WHAT THE TASK REQUIRES:
Gather every line of the records below that contains the word "icon", and copy each such line. Only matches with the same letter case count.

RECORD LIST:
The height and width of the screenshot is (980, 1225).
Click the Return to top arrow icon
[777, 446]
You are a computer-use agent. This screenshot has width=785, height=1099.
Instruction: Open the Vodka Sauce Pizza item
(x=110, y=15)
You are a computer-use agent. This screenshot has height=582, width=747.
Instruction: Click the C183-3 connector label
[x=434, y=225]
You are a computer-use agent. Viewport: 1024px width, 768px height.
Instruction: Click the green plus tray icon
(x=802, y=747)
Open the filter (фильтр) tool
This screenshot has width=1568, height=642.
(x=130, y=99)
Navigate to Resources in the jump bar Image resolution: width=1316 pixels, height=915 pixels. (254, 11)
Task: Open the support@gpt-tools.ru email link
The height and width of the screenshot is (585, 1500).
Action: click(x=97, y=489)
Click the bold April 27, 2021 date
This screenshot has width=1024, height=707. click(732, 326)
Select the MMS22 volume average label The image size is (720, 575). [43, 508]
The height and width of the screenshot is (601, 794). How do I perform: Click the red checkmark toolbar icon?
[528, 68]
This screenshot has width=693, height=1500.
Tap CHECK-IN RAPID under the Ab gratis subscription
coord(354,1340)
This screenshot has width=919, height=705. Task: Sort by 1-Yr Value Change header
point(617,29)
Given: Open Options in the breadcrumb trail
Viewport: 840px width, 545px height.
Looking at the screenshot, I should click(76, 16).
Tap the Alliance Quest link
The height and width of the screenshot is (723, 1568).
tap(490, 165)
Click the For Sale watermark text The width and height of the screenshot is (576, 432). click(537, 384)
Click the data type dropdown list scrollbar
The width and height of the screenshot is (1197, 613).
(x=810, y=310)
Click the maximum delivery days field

SOLUTION:
Click the Return to top arrow icon
Instruction: Click the green plus tray icon
The height and width of the screenshot is (601, 794). How do I perform: Click the red checkmark toolbar icon?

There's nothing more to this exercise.